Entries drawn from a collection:

§ §

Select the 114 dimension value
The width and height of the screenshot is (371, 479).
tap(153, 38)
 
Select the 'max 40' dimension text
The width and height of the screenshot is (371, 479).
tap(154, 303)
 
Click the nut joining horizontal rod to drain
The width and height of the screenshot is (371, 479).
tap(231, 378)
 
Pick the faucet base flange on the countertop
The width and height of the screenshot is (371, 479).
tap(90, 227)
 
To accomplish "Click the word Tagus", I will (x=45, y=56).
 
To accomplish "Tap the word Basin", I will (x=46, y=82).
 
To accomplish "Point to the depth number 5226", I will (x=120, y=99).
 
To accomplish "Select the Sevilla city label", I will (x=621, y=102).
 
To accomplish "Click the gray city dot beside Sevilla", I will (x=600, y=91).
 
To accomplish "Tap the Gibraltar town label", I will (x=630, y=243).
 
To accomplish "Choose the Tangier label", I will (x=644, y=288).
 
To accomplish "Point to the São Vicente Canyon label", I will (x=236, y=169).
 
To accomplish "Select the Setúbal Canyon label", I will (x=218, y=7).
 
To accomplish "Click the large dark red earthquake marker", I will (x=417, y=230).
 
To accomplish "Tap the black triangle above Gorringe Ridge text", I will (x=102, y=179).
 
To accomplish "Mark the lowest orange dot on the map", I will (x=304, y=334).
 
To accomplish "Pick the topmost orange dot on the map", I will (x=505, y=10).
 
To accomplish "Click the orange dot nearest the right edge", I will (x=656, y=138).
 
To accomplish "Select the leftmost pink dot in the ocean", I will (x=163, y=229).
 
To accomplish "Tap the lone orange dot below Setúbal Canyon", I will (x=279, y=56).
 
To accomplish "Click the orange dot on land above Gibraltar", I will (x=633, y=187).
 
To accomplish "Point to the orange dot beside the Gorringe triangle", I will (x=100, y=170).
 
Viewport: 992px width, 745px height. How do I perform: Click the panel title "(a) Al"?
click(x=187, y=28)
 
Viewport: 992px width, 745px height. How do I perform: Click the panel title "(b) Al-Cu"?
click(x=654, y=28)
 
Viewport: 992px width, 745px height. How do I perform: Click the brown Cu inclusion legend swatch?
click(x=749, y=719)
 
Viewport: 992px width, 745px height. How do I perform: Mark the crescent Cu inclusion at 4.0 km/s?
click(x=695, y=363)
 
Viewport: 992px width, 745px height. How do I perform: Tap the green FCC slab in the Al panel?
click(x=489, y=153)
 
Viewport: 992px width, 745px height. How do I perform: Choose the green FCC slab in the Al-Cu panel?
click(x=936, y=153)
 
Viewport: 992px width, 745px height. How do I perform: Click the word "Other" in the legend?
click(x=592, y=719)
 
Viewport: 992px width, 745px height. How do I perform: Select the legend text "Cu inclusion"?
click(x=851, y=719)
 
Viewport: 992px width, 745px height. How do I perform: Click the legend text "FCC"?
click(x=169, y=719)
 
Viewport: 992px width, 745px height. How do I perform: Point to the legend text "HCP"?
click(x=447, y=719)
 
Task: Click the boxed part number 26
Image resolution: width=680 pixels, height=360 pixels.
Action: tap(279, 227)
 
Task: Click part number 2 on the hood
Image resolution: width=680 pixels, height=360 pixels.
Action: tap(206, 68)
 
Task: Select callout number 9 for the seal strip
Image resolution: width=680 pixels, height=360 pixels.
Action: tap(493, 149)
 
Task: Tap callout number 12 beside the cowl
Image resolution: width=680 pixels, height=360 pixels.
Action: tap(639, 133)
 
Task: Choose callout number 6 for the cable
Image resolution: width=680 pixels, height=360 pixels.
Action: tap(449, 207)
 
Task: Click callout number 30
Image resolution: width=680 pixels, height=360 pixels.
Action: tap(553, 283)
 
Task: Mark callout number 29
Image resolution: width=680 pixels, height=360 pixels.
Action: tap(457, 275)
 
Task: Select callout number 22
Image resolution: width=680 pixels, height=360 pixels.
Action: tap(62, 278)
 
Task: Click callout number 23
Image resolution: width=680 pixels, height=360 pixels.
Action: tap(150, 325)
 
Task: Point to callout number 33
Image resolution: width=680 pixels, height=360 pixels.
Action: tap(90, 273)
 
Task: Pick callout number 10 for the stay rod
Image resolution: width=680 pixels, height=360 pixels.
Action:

§ §

■ Work instructions ■
Reproduce the part of the items that opens with the line containing "Click the legend" and closes with the final line of the items, changing "callout" to "label" throughout and leaving everything else unaltered.

■ Exercise result ■
Viewport: 992px width, 745px height. How do I perform: Click the legend text "FCC"?
click(x=169, y=719)
 
Viewport: 992px width, 745px height. How do I perform: Point to the legend text "HCP"?
click(x=447, y=719)
 
Task: Click the boxed part number 26
Image resolution: width=680 pixels, height=360 pixels.
Action: tap(279, 227)
 
Task: Click part number 2 on the hood
Image resolution: width=680 pixels, height=360 pixels.
Action: tap(206, 68)
 
Task: Select label number 9 for the seal strip
Image resolution: width=680 pixels, height=360 pixels.
Action: tap(493, 149)
 
Task: Tap label number 12 beside the cowl
Image resolution: width=680 pixels, height=360 pixels.
Action: tap(639, 133)
 
Task: Choose label number 6 for the cable
Image resolution: width=680 pixels, height=360 pixels.
Action: tap(449, 207)
 
Task: Click label number 30
Image resolution: width=680 pixels, height=360 pixels.
Action: tap(553, 283)
 
Task: Mark label number 29
Image resolution: width=680 pixels, height=360 pixels.
Action: tap(457, 275)
 
Task: Select label number 22
Image resolution: width=680 pixels, height=360 pixels.
Action: tap(62, 278)
 
Task: Click label number 23
Image resolution: width=680 pixels, height=360 pixels.
Action: tap(150, 325)
 
Task: Point to label number 33
Image resolution: width=680 pixels, height=360 pixels.
Action: tap(90, 273)
 
Task: Pick label number 10 for the stay rod
Image resolution: width=680 pixels, height=360 pixels.
Action:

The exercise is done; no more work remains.